This might not be entirely on point but I wanted to share that I did some testing to decide if I wanted to poll my buttons or use interrupts. What I found was that an interrupt may trigger anywhere between 5 ms and 27 ms after a button press in my application. On average it triggered at 16 ms after the press. My main logic when the device is idle can run at almost 200 Hz right now, and if a button triggers more code I’m fortunate in that I don’t want more buttons to be registered until the previous routine is complete.
So ~16 ms with interrupts vs. ~ 5 ms without. IDK what else is at play but polling was the way to go for me. Gotta get that button info across a wireless link so I’m counting every ms. Easier to keep track of as well because I have less threads alive when debugging button stuffs.
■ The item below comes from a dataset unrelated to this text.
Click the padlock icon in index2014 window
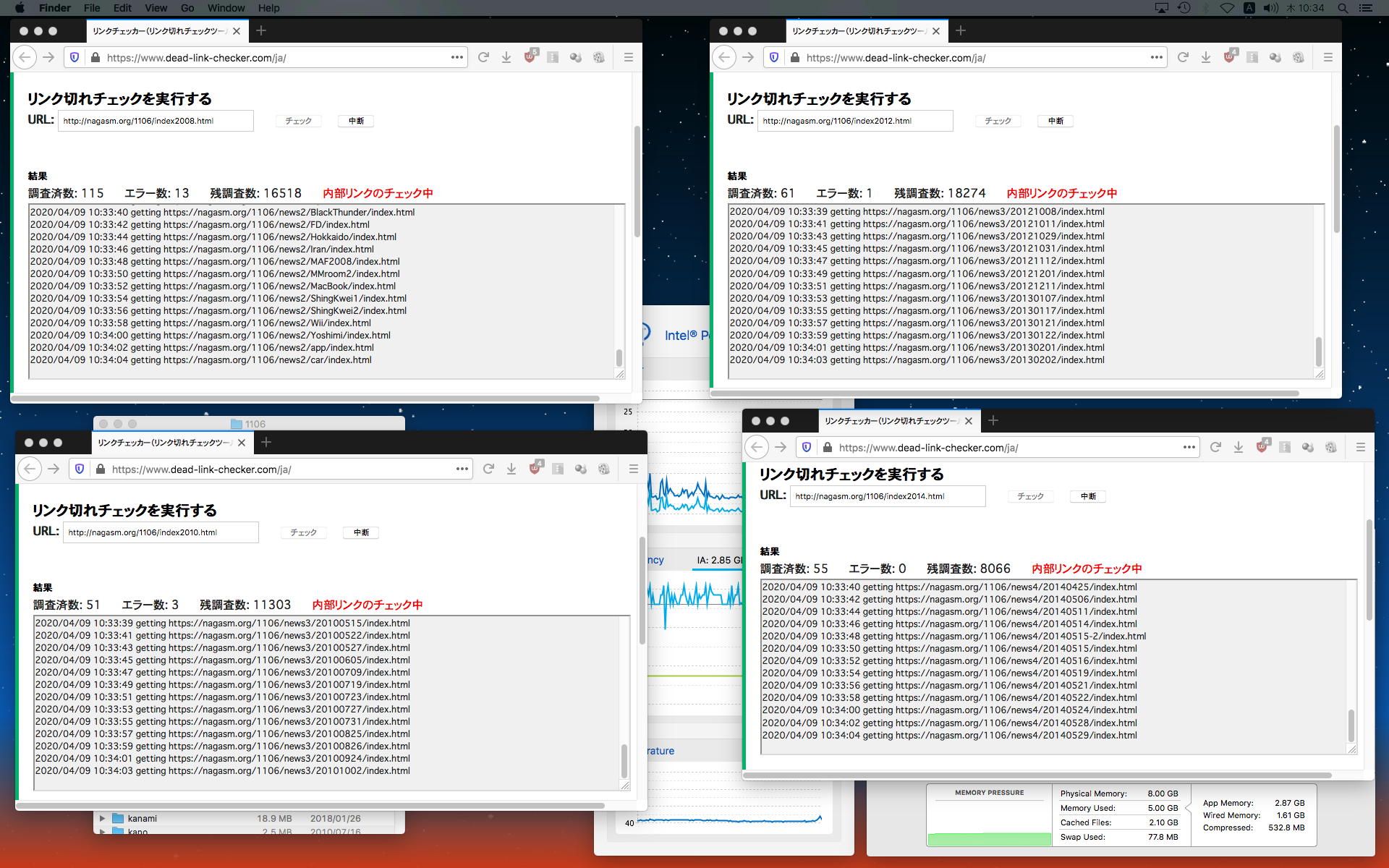The image size is (1389, 868). [x=828, y=447]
Also that new string stuff. Make those static or cosnt. You are just asking for the garbage collector to get in there or even worse to run out of memory. In my experience the G30 is pretty nice about telling me that I ran out of memory if in a Try block and confusingly sometimes it is nice about it outside of Try, but without Try quiet failures happen often as well. So I always allocate significant memory inside Try.
Seems these strings can become significant memory usage depending on the size of Taba array, also if this whole code snippet can execute many times over its 20 ms slice and saveFlag is true then I suspect you are making lots of strings.
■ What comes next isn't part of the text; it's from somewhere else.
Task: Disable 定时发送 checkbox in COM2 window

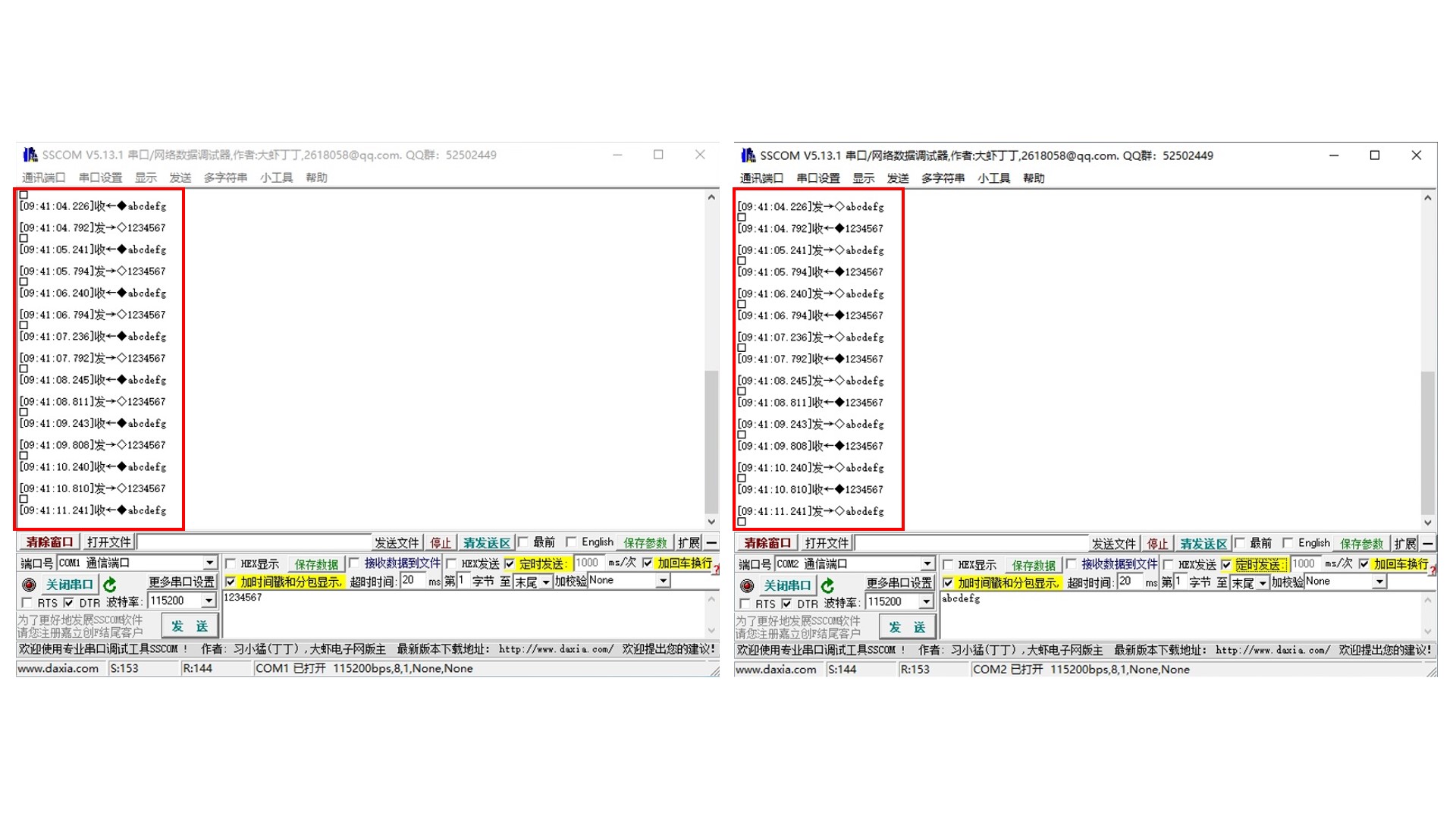Action: coord(1226,564)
But maybe it isn’t a memory issue and just broken logic. I don’t know if the logic is correct for your application or not but I do know, and with all due respect, it is poorly written. The structure is poor. Even if this was the entire program aside from the setting of these flags it’s not immediately obvious what executes and when.
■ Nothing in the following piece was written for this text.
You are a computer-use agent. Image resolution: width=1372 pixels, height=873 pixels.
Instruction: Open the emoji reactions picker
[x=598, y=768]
For example the for loop won’t execute for the second entry of taba until until saveFlag is true. It will just keep testing for fwdFlag and revFlag and running those blocks when they are true.Then what happens to saveFlag after it is true? – is it still true? Then for each entry of Taba you will just run the if (saveFlag) block until it’s false. You might want this, but good luck to anyone trying to make sense of why you want it.
Why is this meant to run the length of Taba anyway? it isn’t even used inside the block. Very mysterious to us without knowledge.
It’s the opposite of tight… it has the potential to never exit in many ways.